VO2max reflects both cardiovascular delivery and the muscle's extraction efficiency. In trained athletes, the cardiovascular ceiling tends to be reached first. As peripheral adaptations, including mitochondrial density and oxidative enzyme activity, continue to develop, performance improves even when the combined VO2max score no longer changes.

How does mitochondrial density affect the ability to sustain effort?

Mitochondrial density determines how much enzymatic machinery is available to process oxygen and produce ATP per unit of time. Higher density means more capacity to convert a given oxygen supply into usable energy. When mitochondrial density is the bottleneck, increasing oxygen delivery does not improve output.

What is the arteriovenous oxygen difference and what does it measure?

The arteriovenous oxygen difference is the gap between oxygen content in arterial blood arriving at a tissue and venous blood leaving it. It quantifies how much oxygen the tissue extracted during one pass of blood through the capillaries. A higher value indicates more efficient peripheral oxygen extraction.

Does Zone 2 training specifically improve oxygen utilization?

Zone 2 training places a sustained aerobic demand on type I muscle fibers below the lactate threshold, generating the prolonged metabolic signal that drives mitochondrial biogenesis. Consistent Zone 2 volume over weeks to months increases mitochondrial density and oxidative enzyme activity, which directly improves the muscle's oxygen processing capacity.

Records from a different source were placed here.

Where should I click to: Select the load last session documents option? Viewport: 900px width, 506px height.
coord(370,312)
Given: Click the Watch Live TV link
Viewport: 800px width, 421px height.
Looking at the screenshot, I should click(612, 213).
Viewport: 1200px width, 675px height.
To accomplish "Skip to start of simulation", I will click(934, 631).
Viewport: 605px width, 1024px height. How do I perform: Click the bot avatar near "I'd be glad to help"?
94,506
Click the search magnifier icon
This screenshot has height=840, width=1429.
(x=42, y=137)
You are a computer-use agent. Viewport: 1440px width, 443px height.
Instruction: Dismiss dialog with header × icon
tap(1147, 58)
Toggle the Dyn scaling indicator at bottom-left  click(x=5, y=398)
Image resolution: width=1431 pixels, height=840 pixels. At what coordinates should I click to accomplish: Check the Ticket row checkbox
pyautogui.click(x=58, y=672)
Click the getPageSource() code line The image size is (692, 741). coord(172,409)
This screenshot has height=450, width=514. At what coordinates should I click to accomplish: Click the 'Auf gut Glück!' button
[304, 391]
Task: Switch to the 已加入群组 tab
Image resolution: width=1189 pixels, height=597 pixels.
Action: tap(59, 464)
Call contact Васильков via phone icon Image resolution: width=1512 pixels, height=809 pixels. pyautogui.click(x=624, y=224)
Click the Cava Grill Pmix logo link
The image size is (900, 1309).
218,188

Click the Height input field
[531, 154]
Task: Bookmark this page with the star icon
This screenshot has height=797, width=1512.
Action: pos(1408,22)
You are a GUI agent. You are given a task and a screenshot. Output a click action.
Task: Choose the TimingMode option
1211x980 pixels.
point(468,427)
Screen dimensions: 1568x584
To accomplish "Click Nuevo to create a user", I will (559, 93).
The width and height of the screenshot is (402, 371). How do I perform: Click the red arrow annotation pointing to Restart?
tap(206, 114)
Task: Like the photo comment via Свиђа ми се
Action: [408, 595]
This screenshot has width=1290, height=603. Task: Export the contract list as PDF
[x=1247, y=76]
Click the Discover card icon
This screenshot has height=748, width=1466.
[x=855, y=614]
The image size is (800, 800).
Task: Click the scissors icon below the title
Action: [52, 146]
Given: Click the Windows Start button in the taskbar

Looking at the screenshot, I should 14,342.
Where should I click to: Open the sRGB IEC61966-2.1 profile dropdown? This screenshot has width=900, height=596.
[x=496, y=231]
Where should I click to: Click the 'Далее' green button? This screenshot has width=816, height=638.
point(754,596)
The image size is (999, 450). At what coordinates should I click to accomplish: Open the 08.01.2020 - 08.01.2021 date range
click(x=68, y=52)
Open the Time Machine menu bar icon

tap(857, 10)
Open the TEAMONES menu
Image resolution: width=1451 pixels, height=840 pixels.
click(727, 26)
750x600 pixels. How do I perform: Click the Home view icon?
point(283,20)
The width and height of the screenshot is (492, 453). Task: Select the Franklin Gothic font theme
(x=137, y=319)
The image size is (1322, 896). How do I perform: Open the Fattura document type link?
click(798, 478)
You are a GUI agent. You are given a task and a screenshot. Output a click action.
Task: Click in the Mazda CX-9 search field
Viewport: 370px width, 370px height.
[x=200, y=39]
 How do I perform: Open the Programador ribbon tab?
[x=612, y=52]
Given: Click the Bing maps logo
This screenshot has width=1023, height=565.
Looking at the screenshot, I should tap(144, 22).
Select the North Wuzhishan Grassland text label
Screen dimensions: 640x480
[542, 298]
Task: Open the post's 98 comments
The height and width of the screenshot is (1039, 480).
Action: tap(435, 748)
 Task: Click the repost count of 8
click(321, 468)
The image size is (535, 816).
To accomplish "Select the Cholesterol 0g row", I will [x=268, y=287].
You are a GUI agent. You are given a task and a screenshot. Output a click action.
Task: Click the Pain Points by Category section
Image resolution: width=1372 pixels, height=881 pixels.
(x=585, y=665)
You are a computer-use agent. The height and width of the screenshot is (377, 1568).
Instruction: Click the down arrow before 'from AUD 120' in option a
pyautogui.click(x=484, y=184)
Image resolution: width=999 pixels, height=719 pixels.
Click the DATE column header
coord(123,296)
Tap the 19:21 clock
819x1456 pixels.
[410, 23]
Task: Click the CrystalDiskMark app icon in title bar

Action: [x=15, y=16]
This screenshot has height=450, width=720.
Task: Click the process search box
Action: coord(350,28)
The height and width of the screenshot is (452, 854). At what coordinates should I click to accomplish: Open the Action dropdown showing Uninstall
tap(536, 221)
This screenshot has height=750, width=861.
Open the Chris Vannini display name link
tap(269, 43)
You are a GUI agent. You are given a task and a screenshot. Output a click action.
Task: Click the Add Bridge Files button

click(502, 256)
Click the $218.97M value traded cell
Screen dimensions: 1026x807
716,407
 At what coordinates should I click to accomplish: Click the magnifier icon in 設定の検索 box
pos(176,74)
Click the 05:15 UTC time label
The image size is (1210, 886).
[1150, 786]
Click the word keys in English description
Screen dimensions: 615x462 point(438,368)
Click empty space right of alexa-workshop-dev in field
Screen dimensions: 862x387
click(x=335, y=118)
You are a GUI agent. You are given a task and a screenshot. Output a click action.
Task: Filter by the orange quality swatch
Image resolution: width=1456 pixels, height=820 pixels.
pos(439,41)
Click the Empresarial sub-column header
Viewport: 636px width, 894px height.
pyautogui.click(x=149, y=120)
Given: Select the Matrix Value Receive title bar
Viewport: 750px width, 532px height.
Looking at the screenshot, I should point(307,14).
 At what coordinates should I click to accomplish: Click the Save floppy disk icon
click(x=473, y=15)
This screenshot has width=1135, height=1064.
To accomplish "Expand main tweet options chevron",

What Oxygen Utilization Actually Tells You About Performance

The distinction between oxygen availability and oxygen utilization describes two different places in the physiology where performance can be constrained, and the appropriate intervention depends on which one is actually limiting.

In the early stages of training, both systems improve together. Cardiovascular capacity and peripheral processing capacity develop in parallel, and delivery metrics are reasonable proxies for overall aerobic fitness. As training accumulates, the two systems can diverge. The cardiovascular ceiling tends to arrive earlier and is more responsive to conventional aerobic training methods. The mitochondrial machinery, by contrast, continues responding to volume and specific training stimuli over a longer training horizon.

A trained athlete whose mitochondrial density and cytochrome c oxidase activity are limiting factors will not meaningfully improve by increasing what arrives at the muscle. Improvement comes from increasing what the muscle can do with what it already receives. Oxygen utilization is the variable that closes the gap between an athlete's delivery capacity and their actual output, and it is the variable that delivery-focused training and monitoring leave unexamined.

"Oxygen utilization is the variable that closes the gap between an athlete's delivery capacity and their actual output, and it is the variable that delivery-focused training and monitoring leave unexamined."